● EXERCISES:
(A) From the chat log, extract the passage starting with "[15:11:37] <ronny> the" and going on through "from pypi ?", copying it word for word.
(B) In the chat log, what reason does ronny give for modern pip not finding the project skay is trying to install?

● SUPPLIED TEXT:
((

[15:11:37] <ronny> the twiested plugin namespace is one of the twisted packaging messed
[15:12:01] <tomprince> Plugins predate any alternative.
[15:14:03] <ronny> tomprince: and they will never be fixed
[15:17:40] <tomprince> It isn't clear that it needs to be.
[15:19:11] <StGambrinus> Anyone know if there's a way to get pip to actually ignore SSL errors? I've tried --trusted-host pypi.python.org install -i http://pypi.python.org/simple --allow-unverified and it still dies with an SSL verification failure.
[15:20:20] <ronny> StGambrinus: how the hell do you get ssl issues from pypi ?
[15:20:54] <StGambrinus> My guess: I'm stuck on OS X
[15:22:15] <StGambrinus> Chrome says green light, identity verified Python Software Foundation [US]
[15:22:54] <skay> hi all, I'm having trouble installing something from pypi with pip. the project has the versions I'm looking for, but pip doesn't find them. http://paste.ubuntu.com/10516055/
[15:23:09] <ronny> StGambrinus: then unfortunately im out of ideas
[15:23:14] <skay> I have a workaround, but I want to understand what is going on. if the project needs to update how they upload to pypi I'd like to fix it
[15:23:59] <StGambrinus> ronny: can't really complain I guess - so am I
[15:24:25] <ronny> skay: they no longer upload actual tarballs, thats why modern pip wont find it
[15:24:44] <ronny> skay: make tem upload modern versions or user --allow-external
[15:25:05] <skay> ronny: when I tried --allow-external (scroll to bottom of pastebin) pip didn't seem to honor it
[15:25:20] <skay> ronny: and suggested that I use --allow-external
[15:25:39] <ronny> skay: their download link is also broken and no longer shows certain versions
[15:25:56] <ronny> skay: bascially they completely screwed up
[15:26:15] <skay> ronny: heh. okay, I'm a packaging newbie, but I'll try to figure it out and make a mr
[15:26:24] <StGambrinus> ronny: here's the exact blow-by-blow (less the stack trace) in case it inspires anything: https://dpaste.de/1KU0
[15:27:38] <ronny> skay: basically they are supposed to either supply correct download links (which they dont) or supply tarballs hosted on pypi (which they also dont)

))

● LISTED RECORDS:
((

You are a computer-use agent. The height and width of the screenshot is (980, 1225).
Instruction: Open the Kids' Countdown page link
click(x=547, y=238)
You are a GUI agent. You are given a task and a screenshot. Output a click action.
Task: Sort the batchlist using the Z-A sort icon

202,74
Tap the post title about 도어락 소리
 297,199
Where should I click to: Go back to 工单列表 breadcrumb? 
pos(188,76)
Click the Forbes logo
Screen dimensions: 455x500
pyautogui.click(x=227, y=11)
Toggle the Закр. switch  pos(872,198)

))

● OUTPUTS FOR THE TASKS:
(A)
[15:11:37] <ronny> the twiested plugin namespace is one of the twisted packaging messed
[15:12:01] <tomprince> Plugins predate any alternative.
[15:14:03] <ronny> tomprince: and they will never be fixed
[15:17:40] <tomprince> It isn't clear that it needs to be.
[15:19:11] <StGambrinus> Anyone know if there's a way to get pip to actually ignore SSL errors? I've tried --trusted-host pypi.python.org install -i http://pypi.python.org/simple --allow-unverified and it still dies with an SSL verification failure.
[15:20:20] <ronny> StGambrinus: how the hell do you get ssl issues from pypi ?

(B) The project no longer uploads actual tarballs.